Friday, January 16, 2009

"In defense of food", Micheal Pollan lecture, meat philosophy

I had two contacts with Micheal Pollan earlier this week; one on the radio, and one as a member of the audience for his lecture on 1-12-2009. The subject of the lecture was essentially the contents of his most recent book, "in defense of food".

I read and enjoyed two of his previous books, "the botany of desire" and "the omnivores dilemma", and attended the lecture without reading the latest, but I did buy a copy (signed, of course) at the lecture, and have just finished reading it.

Micheal was being interviewed on KUOW (the local NPR affiliate) and said a variety of things, one of which was that we should both build farmers market buildings in the center city areas that are "devoid of produce" and in addition to food stamps we should provide vouchers that can be used at farmers markets, my understanding of his reasoning being that if you provide a place, and a market, that the farmers will come.

I called in and made the point that if you have a limited budget, you'll probably buy the most calories you can for your money -- calories in your stomach are what make you feel full.

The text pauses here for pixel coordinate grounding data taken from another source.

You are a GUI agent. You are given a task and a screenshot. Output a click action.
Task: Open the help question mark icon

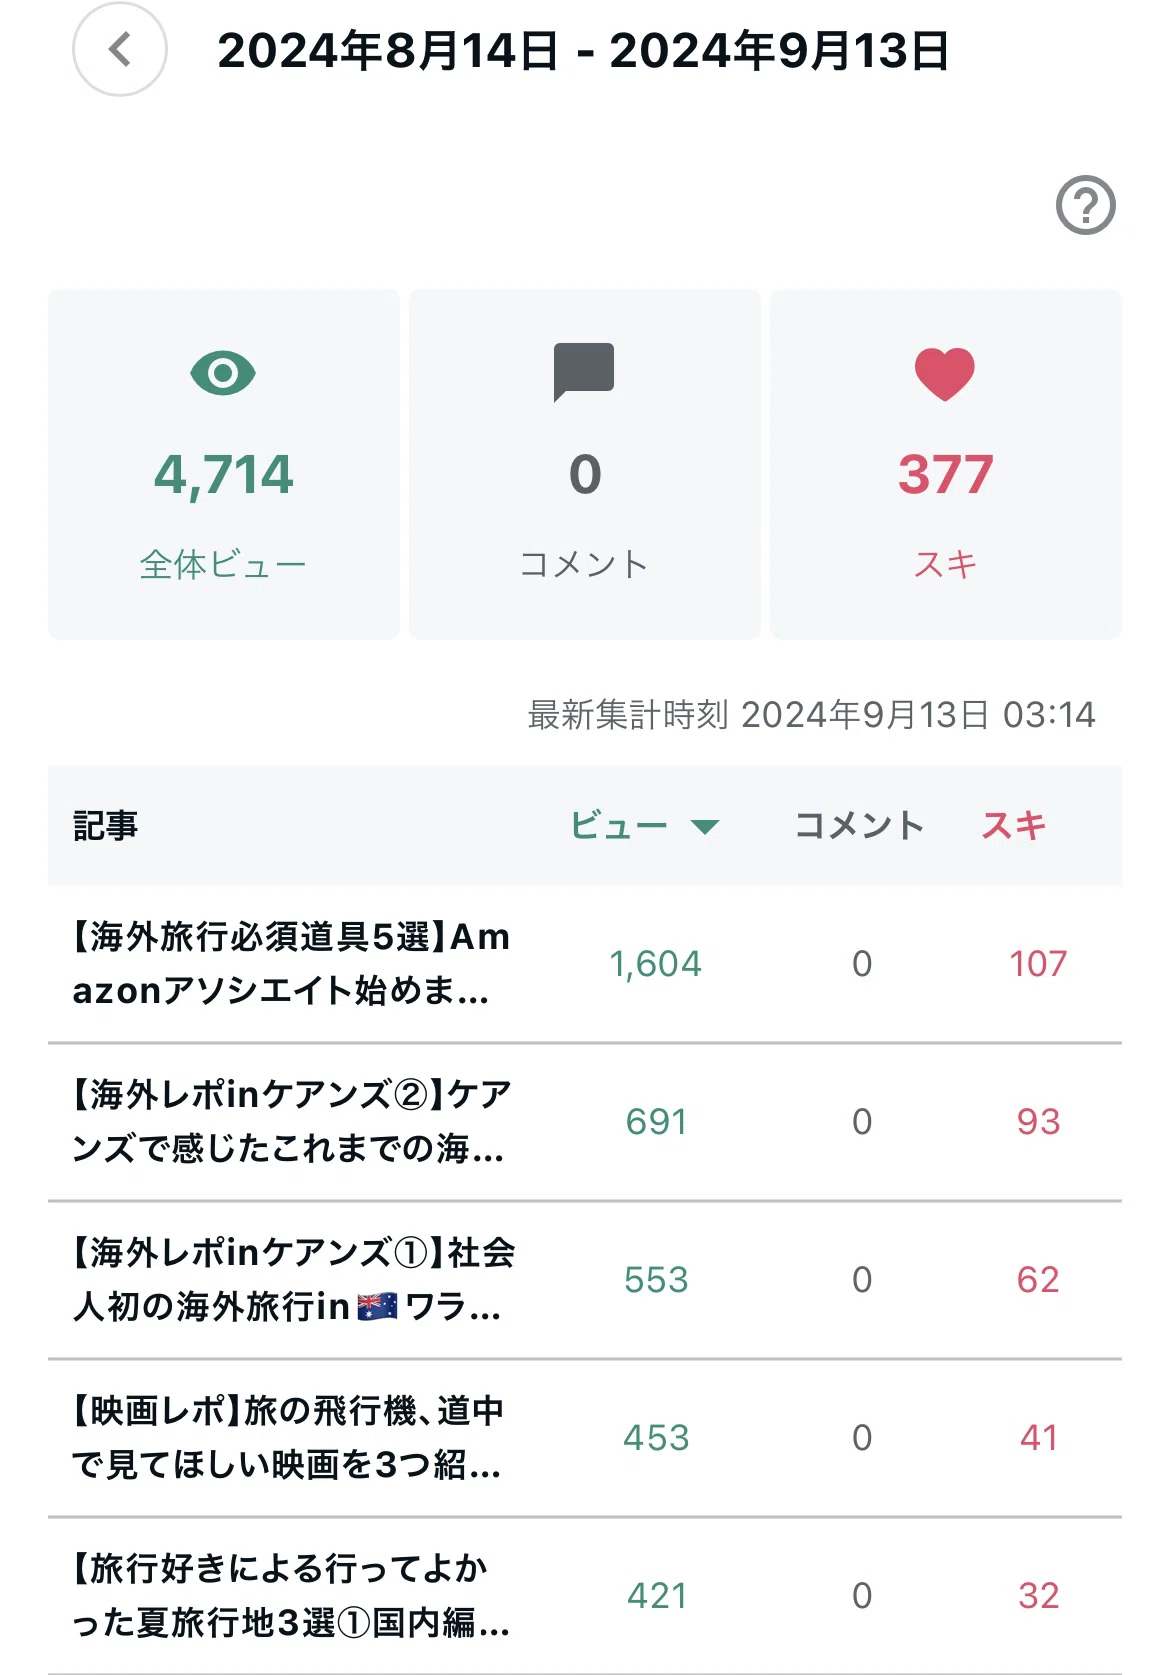point(1085,205)
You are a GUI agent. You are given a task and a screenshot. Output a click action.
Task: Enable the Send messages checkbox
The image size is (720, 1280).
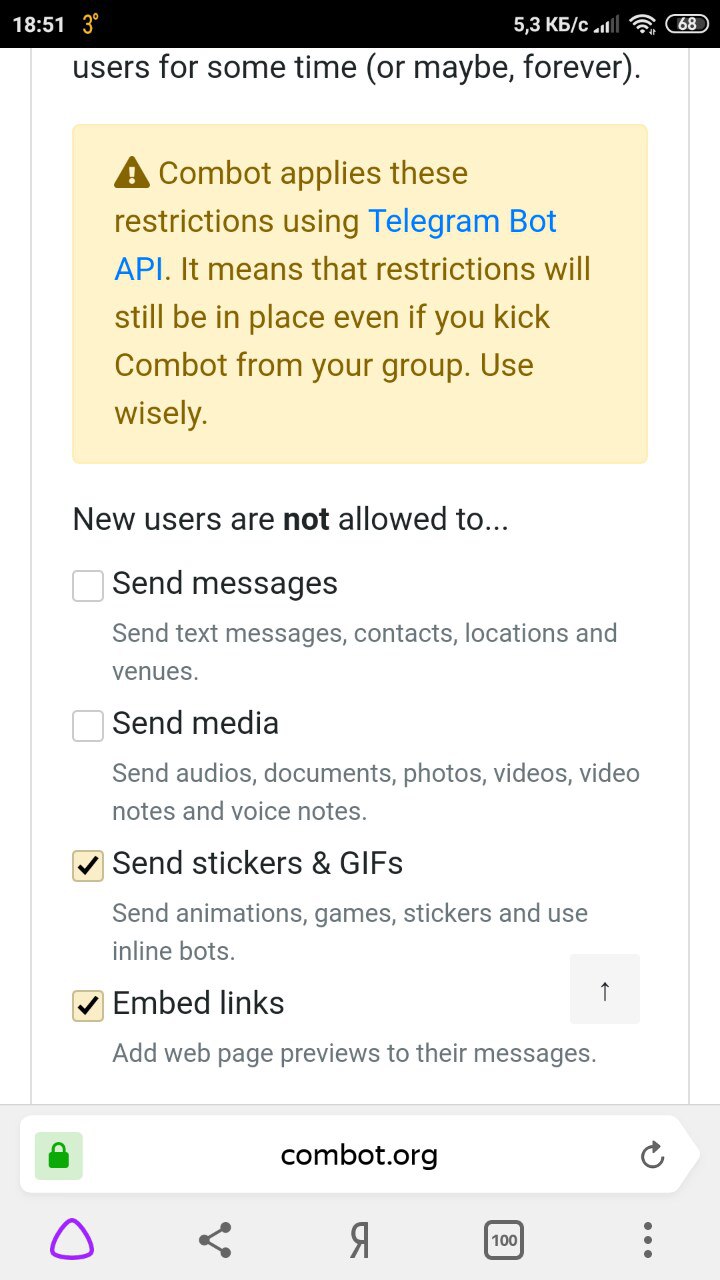click(88, 586)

So merely providing a voucher wouldn't do the job. You'd buy the pre-made pastries at the farmers market, not the lettuce.

Lecture was interesting, but...
Go to the lecture if you have not read "In defense of food". If you have, you'll have a distinct sense of deja vu -- much of the lecture is verbatim passages from the book, and he reads parts of the book as part of his lecture -- which begs the point of having a live speaker, in my opinion. Micheal, if you read this, I want to hear more than your book. I want you to talk about what you did put into the book, and what you did not, and the reasoning. "Inside in defense of food", not "the author reads in defense of food".

Having read his book there are several things that I agree with. He makes the point that fat, particularly animal fat, seems to be less harmful than artificially manipulated fat. Hydrogenated vegetable oils seem to be worse than butter. As a cook I've used butter, and cream, and lard, in my cooking for years. Not because I knew it to be "good", or "bad", but because I like the taste and texture (and in some cases) the challenge of using them.

Lard is truly wonderful
Lard in particular is one fat that has entered my diet since I've started raising pigs. It makes the best pie crust. It fries the tastiest potatoes. It does wonders for refried beans, and it, like any other food, can cause you to gain weight if you eat a lot of it.

Many different diets
Mr. Pollan makes the point that human societies have subsisted for tens of thousands of years on very different diets -- the Inuit on seal blubber and meat nearly alone -- the central american cultures on complex carbohydrates like corn and beans nearly alone -- and so on. So his point, and I agree, is that no particular diet is "worse" or "better" or "right" -- there are many choices.

Meat as a condiment
With meat, I've taken the stand that it's a condiment, or a flavor, not the main ingredient. So my tacos have transitioned from being mostly meat, to having more other things (tomatoes, onions, chiles, spices, cilantro, lettuce), and it seems to suit me better. I changed that because I now consider meat a fairly... precious? rare? hard-won? something to be treasured. Good meat is like good cheese. A little bit is a treat. enough so you know how it tastes and what it adds to your meal.

Cuisine as technology
Mr Pollan makes the point in his book that you shouldn't eat anything your grandmother wouldn't recognize as food. I think that's a good point, but I'll take it one step further. Your grandmother, and every generation before her, had a cuisine that worked for them; a set of dishes that were prepared, a method of preparation, and a way of eating foods that were common to them. Hot peppers, so prevalent in cuisines from warmer climates, both preserved the food and made it taste better. Herbs have a medicinal value in many cultures.

Your own cultural dish
So here's my challenge to you. Take some time and figure out what one of your ancestors ate; your mother, your grandmother, or as far back as you can. Learn the basics of making that particular dish. Ask questions, take some time. Make it 3 times in one day. Feed them all to the dog. I've done that. When you're done, and you can successfully create your own cultural dish there's a connection to your past, and to your future, and if you share it, to the people around you that cannot be reached in any other way.

I'd love people to list out their own cultural dishes here. I can be something simple or complex, and it can be connected to your ethnicity or not. I'm english/irish, but my personal culture is rooted in the american southwest because my father and grandfather operated mines in chihuahua and the copper canyon areas of Mexico and in the Tuscon area of Arizona.


Enjay said...

In that case, my traditional family dish would be the potluck casserole.

Rani said...

We raise pastured pork, and one of our favorite cultural dishes is slow cooked pork shoulder, or Pulled Pork. It's great with gravy made from the pan drippings, or shredded and used in tacos, or cubed and used in our version of chili verde, and the most tasty would be barbeque pork sandwiches where the meat is shredded and then simmered in a southern barbeque sauce with plenty of vinegar and pepper in the sauce.

Bruce King said...

Pork shoulder is one of the tastiest parts of the pig. It gets turned into sausage many times, but it's a great dish all by itself.